----- TEXTE SOURCE -----

Curieusement, les expéditions de Cavelier de La Salle débutèrent et s'achevèrent par des naufrages. Rentré en France et fort d'un nouveau soutien royal, La Salle quitta La Rochelle le 24 juillet 1684 avec une flottille de quatre navires : le Saint-François et trois barques : Le Joly, La Belle et L'Aimable. Il voulait rallier La Nouvelle-Orléans par la mer en découvrant l'estuaire du Mississippi. Malheureusement, une erreur de longitude – on ne possédait pas encore les chronomètres de marine qui seront si précieux au siècle suivant – le fit atterrir plus à l'ouest, sur la côte du Texas. Ses bateaux s'échouèrent les uns après les autres et ses compagnons se révoltèrent. L'un d'eux l'assassina le 19 mars 1685. Une des barques, La Belle, échouée dans la baie de Matagorda, a été retrouvée, relevée et installée dans un musée d'Austin.

----- DONNÉES EXTRAITES -----

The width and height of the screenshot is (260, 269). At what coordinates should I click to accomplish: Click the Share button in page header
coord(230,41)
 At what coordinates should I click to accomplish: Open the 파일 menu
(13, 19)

-----
----- DONNÉES EXTRAITES -----

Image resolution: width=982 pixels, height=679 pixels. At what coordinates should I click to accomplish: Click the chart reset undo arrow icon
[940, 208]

-----
----- DONNÉES EXTRAITES -----

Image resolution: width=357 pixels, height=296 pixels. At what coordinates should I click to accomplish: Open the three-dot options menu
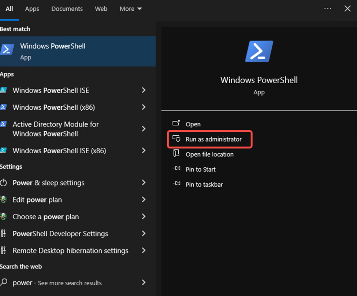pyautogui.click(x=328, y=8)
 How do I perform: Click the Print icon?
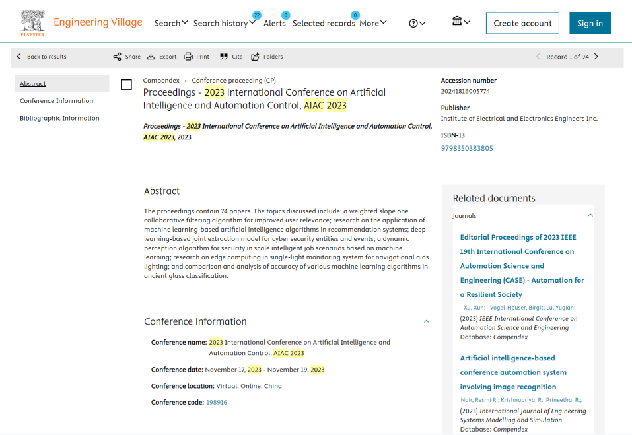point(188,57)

-----

Recopiez en entier, mot pour mot, le texte sur l'expédition de Cavelier de La Salle.

> _RÉPONSE_
Curieusement, les expéditions de Cavelier de La Salle débutèrent et s'achevèrent par des naufrages. Rentré en France et fort d'un nouveau soutien royal, La Salle quitta La Rochelle le 24 juillet 1684 avec une flottille de quatre navires : le Saint-François et trois barques : Le Joly, La Belle et L'Aimable. Il voulait rallier La Nouvelle-Orléans par la mer en découvrant l'estuaire du Mississippi. Malheureusement, une erreur de longitude – on ne possédait pas encore les chronomètres de marine qui seront si précieux au siècle suivant – le fit atterrir plus à l'ouest, sur la côte du Texas. Ses bateaux s'échouèrent les uns après les autres et ses compagnons se révoltèrent. L'un d'eux l'assassina le 19 mars 1685. Une des barques, La Belle, échouée dans la baie de Matagorda, a été retrouvée, relevée et installée dans un musée d'Austin.